Cytokinesis has to be closely coordinated with chromosome replication and segregation to generate viable offspring that contains the full complement of hereditary information. In most bacteria, this process is mediated by a ring-shaped multi-protein complex, called the divisome, which spans all layers of the cell envelope. The basis of the divisome is formed by polymers of the tubulin homologue FtsZ that, directly or indirectly, recruit all other divisome components and, furthermore, play a pivotal active role in the subsequent constriction process. Given its fundamental role in cell division, FtsZ is the primary target of systems involved in the temporal and spatial regulation of cytokinesis.
Division site placement by MipZ. (A) In vivo localization of FtsZ (green) and ParB (red). (B) Schematic showing the components of MipZ system.
Division site placement by MipZ. (A) In vivo localization of FtsZ (green) and ParB (red). (B) Schematic showing the components of MipZ system.
We have previously identified a novel regulatory mechanism that controls the positioning of the division plane in C. crescentus and probably many other alpha-proteobacterial species (Thanbichler & Shapiro, 2006). It is founded on the P-loop ATPase MipZ, which forms a dynamic complex with the DNA partitioning protein ParB at the chromosomal origin of replication (Figure 2). In the predivisional cell, the two copies of the origin/ParB complex are sequestered to opposite cell poles through interaction with the scaffolding protein PopZ. As a consequence, MipZ forms a gradient within the cytoplasm, with its concentration being highest at the tips of the cell and lowest at the cell center. MipZ acts as a direct inhibitor of FtsZ polymerization, thus limiting formation of the division apparatus to the midcell region.

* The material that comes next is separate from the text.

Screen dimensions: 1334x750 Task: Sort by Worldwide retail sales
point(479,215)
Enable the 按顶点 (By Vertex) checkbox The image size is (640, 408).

Steady-state protein gradients are a well-known regulatory strategy in eukaryotic cells, usually established by localized protein synthesis followed by subsequent diffusion and protein degradation. However, such diffusional gradients are extremely unstable at the scale of a small prokaryotic cell, suggesting that formation of the MipZ gradient is based on a different principle. We have solved the crystal structures of MipZ in the apo and ATP-bound form and analyzed the mechanism of MipZ localization (Kiekebusch et al., 2012). Our studies showed that MipZ serves as a molecular switch that, similar to small GTPases, uses nucleotide binding and hydrolysis to alternate between two different functional states with distinct interaction networks and diffusion rates. This behavior drives a unique localization cycle, with MipZ molecules oscillating back and forth between the polar ParB complexes and pole-distal regions of the nucleoid. These findings for the first time shed light on the basis of steady-state gradient formation in bacteria and might provide a general mechanistic framework for other gradient-forming systems in both prokaryotic and eukaroytic cells (Kiekebusch and Thanbichler, 2013).
Currently, we are aiming at a better understanding of the mechanistic basis of MipZ gradient formation, in particular by studying the regulatory interplay between MipZ and its various cellular interaction partners.